As in ML Specialisation -> Course 2 -> Week 2 Lab Assignment, I’ve created a neural network to read handwritten digits from images. It has 3 layers,
L1 = 25 units
L2 = 15 units.
L3 = 10 units each representing a category (digit in this case)
How do I know which unit in the final layer represents probability for which handwritten digit? For example, how do I know that unit 1 doesn’t correspond to probability for digit 7.

As per ChatGPT:
“To know which unit represents which digit, you can refer to the order of classes when the neural network was trained. Often, the order is assigned based on numerical order, as in the example above. However, it’s crucial to verify this order and ensure it matches the expected class labels in your specific application. If the order is not as expected, you may need to adjust it accordingly.”
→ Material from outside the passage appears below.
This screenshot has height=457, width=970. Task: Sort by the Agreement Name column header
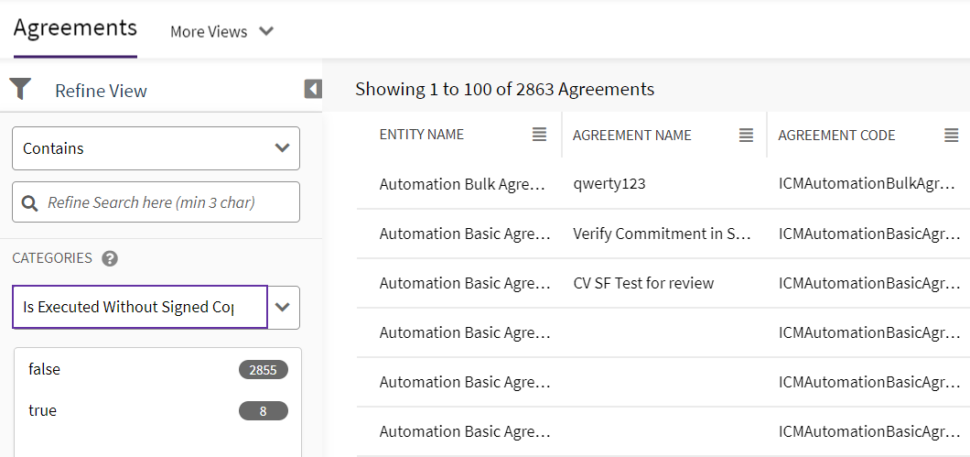coord(631,135)
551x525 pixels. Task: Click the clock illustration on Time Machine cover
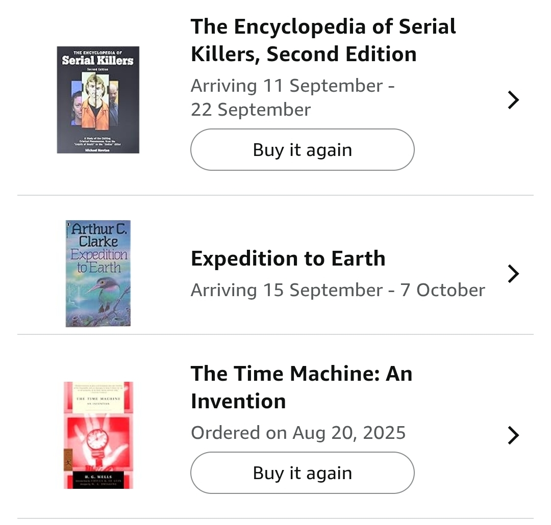(97, 439)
Is there a more definitive rule or way of determining this category to unit mapping?

Hey @p_s_rathore,

It’s by how you label them. If you label digit seven as 1, then the unit 1 represents digit seven. The algorithm only looks at the labels (which has to be started from 0), and you are responsible for how to assign labels to digits.


I recommend you not use ChatGPT for programming advice, or for help in working on the assignments.

It’s very likely to contain incorrect information.

1 Like

I had this exact same question and thought experiment in my head today. To take it a step further, recall in lecture:

a_1 = \frac{e^{z1}}{e^{z1} + e^{z2} + e^{z3} + e^{z4}} = P(y = 1|\overrightarrow x)

Why is a_1 the probability of y = 1 (the label 1) in the first place? Is there something about the formula that makes it so? Digging into it more, it seems this is more a design convention, but please correct me if I’m wrong. And I think it’s also by how we do back propagation and train the model, because we need to calculate the loss and to calculate loss, we need to have some “yardstick” each unit measures its outputs against (like when y = 1, or y = 2, and so on). I have not gotten to the back propagation lectures yet, but I hope this gets covered there and that it’ll all make more sense.

Yes, @trandromeda, I think it is right to say that this is a design convention, and it is the design of how to calculate loss, as you said.

Therefore, speaking of implementation design, if we trace the source code of tf.keras.losses.SparseCategoricalCrossentropy, we will get to this line:

cost = math_ops.negative(array_ops.gather(log_probs, labels, batch_dims=1))

It does the following “y-dependent selection of losses” by array_ops.gather (ref) which treats labels as array indices for log_probs.


See if you can follow the above and jump to the answer of your question.